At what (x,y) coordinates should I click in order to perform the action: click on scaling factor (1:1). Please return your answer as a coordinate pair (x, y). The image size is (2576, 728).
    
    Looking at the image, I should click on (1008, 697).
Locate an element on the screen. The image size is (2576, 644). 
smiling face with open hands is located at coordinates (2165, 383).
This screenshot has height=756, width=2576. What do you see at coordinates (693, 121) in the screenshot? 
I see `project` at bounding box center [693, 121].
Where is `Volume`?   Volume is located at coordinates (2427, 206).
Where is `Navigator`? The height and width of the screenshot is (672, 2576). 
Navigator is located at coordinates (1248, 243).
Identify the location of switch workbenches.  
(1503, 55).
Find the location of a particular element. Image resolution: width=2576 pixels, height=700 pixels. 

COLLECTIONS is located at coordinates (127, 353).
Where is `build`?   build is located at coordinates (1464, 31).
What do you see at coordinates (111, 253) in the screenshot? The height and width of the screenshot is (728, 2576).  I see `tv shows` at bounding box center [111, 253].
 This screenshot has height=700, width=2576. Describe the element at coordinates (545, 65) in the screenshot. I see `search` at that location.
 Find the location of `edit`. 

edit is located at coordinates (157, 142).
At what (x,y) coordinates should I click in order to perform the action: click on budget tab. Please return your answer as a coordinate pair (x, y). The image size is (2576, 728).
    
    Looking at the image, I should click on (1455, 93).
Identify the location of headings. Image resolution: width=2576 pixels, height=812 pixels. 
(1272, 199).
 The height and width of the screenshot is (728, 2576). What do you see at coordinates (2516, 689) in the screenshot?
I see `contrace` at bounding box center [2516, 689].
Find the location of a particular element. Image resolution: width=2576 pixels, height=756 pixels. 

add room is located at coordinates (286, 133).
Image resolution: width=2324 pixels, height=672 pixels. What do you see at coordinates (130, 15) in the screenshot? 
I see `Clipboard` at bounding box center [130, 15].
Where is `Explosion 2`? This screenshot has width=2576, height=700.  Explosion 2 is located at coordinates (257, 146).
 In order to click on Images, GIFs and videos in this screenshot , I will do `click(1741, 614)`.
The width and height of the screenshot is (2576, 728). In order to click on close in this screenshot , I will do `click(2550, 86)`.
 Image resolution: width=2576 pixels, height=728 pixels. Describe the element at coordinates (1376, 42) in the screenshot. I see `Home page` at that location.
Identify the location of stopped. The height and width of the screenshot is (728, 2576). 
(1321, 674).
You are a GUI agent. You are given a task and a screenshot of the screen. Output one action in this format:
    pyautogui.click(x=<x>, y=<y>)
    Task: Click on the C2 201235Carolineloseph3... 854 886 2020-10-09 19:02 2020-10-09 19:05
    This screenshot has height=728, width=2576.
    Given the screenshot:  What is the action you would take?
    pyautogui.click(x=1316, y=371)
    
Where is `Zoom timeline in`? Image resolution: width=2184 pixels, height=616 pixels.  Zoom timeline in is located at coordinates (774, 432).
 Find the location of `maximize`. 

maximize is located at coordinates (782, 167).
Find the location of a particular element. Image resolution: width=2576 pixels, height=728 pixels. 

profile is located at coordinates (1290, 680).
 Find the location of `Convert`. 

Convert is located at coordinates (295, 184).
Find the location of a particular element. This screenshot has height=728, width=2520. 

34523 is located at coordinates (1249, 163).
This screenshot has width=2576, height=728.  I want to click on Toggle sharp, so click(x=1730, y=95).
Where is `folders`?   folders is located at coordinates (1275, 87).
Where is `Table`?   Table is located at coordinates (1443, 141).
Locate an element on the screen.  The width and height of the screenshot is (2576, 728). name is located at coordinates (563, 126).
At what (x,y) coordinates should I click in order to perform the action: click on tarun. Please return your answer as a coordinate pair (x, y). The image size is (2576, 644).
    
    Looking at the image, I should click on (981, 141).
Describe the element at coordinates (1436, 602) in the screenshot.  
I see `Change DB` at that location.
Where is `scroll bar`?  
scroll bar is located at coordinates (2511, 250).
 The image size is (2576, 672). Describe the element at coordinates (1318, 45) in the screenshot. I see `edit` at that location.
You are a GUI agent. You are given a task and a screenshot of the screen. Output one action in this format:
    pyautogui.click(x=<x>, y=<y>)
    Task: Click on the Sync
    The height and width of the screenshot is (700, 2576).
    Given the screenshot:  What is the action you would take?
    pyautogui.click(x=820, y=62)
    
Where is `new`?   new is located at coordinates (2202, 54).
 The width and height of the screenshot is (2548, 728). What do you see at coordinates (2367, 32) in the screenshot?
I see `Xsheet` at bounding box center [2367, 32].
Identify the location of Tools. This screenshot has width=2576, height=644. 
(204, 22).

= WHAT THE TASK REQUIRES =
Rewrite the records from the start up to and including the line with "coordinates (2427, 206).", replacing "image size" with "image resolution" and leaving everything else unchanged.

= WORKED ANSWER =
At what (x,y) coordinates should I click in order to perform the action: click on scaling factor (1:1). Please return your answer as a coordinate pair (x, y). The image resolution is (2576, 728).
    
    Looking at the image, I should click on (1008, 697).
Locate an element on the screen. The image resolution is (2576, 644). 
smiling face with open hands is located at coordinates (2165, 383).
This screenshot has height=756, width=2576. What do you see at coordinates (693, 121) in the screenshot? 
I see `project` at bounding box center [693, 121].
Where is `Volume`?   Volume is located at coordinates (2427, 206).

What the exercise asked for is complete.